Note pin_memory=True and persistent_workers=True in the DataLoader. pin_memory=True uses pinned (page-locked) host memory for faster CPU→GPU transfers. persistent_workers=True keeps worker processes alive between epochs instead of restarting them — saves the ~0.5s startup overhead on multi-worker configurations.

Image augmentation pipeline visualization

Gotchas and Pitfalls

1. Converting tensors in __init__ vs __getitem__

Converting the entire dataset to tensors in __init__ is fine for datasets that fit in RAM. For large datasets (images, audio), always load per-sample in __getitem__. Loading everything upfront will exhaust memory.

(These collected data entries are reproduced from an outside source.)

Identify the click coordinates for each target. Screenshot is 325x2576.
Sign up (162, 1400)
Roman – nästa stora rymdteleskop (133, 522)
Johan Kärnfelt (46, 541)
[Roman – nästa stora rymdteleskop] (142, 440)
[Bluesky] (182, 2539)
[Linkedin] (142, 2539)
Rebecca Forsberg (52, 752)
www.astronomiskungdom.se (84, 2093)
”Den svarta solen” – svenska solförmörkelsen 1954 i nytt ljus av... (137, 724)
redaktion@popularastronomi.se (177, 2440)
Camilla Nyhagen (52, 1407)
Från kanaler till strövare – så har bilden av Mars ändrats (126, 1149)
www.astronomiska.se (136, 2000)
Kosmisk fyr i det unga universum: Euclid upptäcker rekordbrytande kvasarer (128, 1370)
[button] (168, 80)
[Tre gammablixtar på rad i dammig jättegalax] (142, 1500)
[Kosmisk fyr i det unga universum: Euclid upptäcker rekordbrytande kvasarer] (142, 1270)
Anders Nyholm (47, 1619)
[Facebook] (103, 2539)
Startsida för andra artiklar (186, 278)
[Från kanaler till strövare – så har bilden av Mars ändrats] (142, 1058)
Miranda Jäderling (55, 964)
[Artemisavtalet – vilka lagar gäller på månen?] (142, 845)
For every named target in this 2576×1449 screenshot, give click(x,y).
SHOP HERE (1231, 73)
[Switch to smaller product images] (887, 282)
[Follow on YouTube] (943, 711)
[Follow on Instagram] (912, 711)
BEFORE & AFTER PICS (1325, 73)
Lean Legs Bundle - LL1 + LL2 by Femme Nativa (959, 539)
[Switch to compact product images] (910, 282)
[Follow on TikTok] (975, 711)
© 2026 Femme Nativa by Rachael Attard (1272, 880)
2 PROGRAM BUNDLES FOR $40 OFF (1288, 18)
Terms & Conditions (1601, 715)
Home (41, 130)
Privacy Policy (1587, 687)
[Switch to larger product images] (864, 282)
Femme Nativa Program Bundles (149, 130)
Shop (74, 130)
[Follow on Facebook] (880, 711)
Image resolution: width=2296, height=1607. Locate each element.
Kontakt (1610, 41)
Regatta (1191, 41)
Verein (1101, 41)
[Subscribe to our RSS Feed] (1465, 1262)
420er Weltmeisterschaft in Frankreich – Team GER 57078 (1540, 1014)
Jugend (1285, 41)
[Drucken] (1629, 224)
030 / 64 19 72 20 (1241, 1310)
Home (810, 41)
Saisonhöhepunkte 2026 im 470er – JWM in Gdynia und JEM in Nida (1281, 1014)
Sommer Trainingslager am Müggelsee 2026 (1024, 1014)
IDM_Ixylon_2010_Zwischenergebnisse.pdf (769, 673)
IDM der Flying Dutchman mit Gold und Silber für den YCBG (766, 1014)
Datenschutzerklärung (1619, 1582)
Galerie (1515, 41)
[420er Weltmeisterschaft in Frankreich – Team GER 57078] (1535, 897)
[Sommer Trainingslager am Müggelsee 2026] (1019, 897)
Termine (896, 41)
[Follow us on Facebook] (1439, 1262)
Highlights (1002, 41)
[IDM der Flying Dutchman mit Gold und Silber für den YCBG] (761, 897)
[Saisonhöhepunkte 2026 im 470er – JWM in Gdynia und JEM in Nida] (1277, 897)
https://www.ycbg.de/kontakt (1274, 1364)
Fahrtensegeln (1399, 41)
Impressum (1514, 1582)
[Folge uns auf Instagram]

2. Mutable state in Dataset with num_workers > 0

Worker processes receive a copy of the dataset object (forked or pickled, depending on the OS). Mutations to self attributes inside __getitem__ are NOT visible to the main process or other workers. Never rely on shared mutable state in a multi-worker Dataset.

3. pin_memory with CUDA tensors

pin_memory=True is only beneficial when data is moved to GPU. It has no effect (and adds overhead) for CPU-only workflows.

4. prefetch_factor

DataLoader accepts prefetch_factor (default: 2), which controls how many batches each worker pre-loads beyond what's currently needed. Increasing to 4 helps on very fast GPUs where the default prefetch isn't enough.

Conclusion

A correct Dataset implements __len__ and __getitem__ cleanly — converting data to tensors per-sample, not upfront for large datasets. DataLoader handles batching and shuffling; num_workers > 0 parallelizes loading to eliminate GPU idle time. collate_fn is the escape hatch for non-uniform sample shapes — write one any time you're working with variable-length sequences or samples that can't be stacked directly. pin_memory=True and persistent_workers=True are free performance wins for GPU training.